Technology giant Microsoft has announced that it is raising the reward for its bug bounty program named “Bounty for Defense”, from $50,000 to $100,000 at the Black Hat hacker conference in Las Vegas, reports CNET.
The company is embracing a new approach to bug bounties by offering additional bonuses and doubling the payouts for researchers who successfully detect vulnerabilities. Microsoft is also adding existing features and services covered in the bug bounty program, giving the incentive to white hat hackers and security researchers to find security flaws in more Microsoft products.
A Big bug bounty
Following the launch of Microsoft’s flagship software product in Windows 10, the Redmond-based company is inviting hackers to find vulnerabilities and flaws and report them to the company in exchange for increased payouts and rewards.

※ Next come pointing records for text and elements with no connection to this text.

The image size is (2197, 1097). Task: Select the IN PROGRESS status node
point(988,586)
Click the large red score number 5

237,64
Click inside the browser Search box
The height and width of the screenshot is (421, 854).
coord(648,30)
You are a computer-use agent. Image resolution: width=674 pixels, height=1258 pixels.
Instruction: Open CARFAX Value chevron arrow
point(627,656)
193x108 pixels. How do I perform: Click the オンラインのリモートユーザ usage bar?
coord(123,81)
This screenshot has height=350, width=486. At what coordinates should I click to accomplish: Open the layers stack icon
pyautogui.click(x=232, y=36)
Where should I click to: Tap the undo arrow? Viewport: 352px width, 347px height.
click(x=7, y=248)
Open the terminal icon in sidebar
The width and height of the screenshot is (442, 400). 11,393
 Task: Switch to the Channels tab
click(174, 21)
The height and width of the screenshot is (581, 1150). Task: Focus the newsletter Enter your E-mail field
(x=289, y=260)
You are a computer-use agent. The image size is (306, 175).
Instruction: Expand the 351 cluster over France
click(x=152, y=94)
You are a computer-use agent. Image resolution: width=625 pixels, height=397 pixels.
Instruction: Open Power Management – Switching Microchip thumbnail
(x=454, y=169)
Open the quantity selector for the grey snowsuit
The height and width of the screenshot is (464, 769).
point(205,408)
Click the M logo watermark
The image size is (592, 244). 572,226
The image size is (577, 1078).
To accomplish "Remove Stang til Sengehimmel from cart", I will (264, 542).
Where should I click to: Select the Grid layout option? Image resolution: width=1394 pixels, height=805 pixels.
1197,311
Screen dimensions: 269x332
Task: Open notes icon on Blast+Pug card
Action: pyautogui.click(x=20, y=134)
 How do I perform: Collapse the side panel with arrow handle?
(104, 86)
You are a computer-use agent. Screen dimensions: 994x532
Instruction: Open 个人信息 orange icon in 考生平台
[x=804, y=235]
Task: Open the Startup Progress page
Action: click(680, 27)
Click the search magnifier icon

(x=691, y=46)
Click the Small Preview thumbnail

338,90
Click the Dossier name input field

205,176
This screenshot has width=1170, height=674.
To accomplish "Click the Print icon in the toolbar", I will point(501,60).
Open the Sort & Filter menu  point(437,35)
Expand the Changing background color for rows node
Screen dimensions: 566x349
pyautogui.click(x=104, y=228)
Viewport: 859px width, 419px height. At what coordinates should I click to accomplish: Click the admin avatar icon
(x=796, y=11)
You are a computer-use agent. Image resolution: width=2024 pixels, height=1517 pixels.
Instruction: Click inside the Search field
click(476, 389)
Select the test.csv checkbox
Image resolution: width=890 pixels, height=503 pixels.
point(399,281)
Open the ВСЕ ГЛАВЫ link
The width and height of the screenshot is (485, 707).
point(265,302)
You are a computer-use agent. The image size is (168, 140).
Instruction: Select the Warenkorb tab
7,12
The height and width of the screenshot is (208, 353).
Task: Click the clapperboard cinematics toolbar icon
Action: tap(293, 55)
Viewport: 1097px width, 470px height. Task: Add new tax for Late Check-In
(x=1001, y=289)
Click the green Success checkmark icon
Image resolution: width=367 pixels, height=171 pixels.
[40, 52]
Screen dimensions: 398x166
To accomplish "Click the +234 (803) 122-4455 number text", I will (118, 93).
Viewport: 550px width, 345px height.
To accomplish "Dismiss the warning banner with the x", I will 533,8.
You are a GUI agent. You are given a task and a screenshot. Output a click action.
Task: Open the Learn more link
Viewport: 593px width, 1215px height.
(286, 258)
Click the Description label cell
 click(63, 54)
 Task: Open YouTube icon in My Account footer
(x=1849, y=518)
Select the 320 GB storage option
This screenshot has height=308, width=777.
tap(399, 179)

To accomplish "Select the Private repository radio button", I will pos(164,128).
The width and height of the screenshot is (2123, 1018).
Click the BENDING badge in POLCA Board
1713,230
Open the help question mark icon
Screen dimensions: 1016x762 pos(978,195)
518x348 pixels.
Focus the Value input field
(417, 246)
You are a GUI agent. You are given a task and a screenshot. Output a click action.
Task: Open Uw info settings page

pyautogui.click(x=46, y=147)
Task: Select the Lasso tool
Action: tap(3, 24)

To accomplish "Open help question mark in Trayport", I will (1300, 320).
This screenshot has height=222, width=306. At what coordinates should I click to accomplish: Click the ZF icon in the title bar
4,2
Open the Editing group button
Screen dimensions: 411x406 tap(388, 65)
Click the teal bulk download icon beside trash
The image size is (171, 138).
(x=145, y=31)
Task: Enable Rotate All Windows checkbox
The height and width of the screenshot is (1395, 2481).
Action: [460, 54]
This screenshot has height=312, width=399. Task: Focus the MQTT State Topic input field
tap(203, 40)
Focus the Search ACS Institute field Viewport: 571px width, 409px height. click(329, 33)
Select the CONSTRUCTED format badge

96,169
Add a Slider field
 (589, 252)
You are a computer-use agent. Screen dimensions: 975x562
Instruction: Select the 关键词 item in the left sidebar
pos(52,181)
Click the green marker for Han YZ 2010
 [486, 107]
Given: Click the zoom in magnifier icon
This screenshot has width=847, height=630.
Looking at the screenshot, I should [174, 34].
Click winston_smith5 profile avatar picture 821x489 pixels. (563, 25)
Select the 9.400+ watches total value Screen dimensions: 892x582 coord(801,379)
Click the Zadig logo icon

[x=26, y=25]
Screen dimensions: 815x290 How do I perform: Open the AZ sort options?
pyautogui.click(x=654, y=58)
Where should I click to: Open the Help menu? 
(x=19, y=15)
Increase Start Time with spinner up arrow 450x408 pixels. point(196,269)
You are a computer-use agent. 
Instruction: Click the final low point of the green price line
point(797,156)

“We are raising the Bounty for Defense maximum from $50,000 USD to $100,000 USD. I am also very excited to announce that we are launching a bonus period for Authentication vulnerabilities in the Online Services Bug Bounty,” wrote Microsoft security architect Jason Shirk in a blog post.
“We are adding RemoteApp to the list of domains covered in the Online Services Bug Bounty,” he added.
Related article: Microsoft Launches Project Spartan Bounty
The company stressed that the new approach “brings defense up on par with offense” and believes that the increased bounty “rewards the novel defender equally for their research.”
Microsoft is also putting the spotlight on combating security flaws related to authentication. Researchers who spot an authentication vulnerability within the “bonus” period of August 5 and October 5 2015, will see their rewards doubled after submitting their findings through the Online Service Bug Bounty program.
RemoteApp, a service that allows users to execute and run Windows applications hosted through Azure on a number of different devices is also included in the payout program.
“Learning about new exploitation techniques earlier helps Microsoft improve security by leaps, instead of capturing one vulnerability at a time as a traditional bug bounty alone would,” Microsoft added.
Independent security researchers and white-hat hackers are key to Microsoft, being their best ally beside their own employees at an important time for the company following the launch of Windows 10. By pushing the bar for bounty programs higher, Microsoft is pushing to ensure that security researchers rush to find vulnerabilities for Microsoft to then patch them as quickly as possible while the wider world is slowly starting to adopt Windows 10.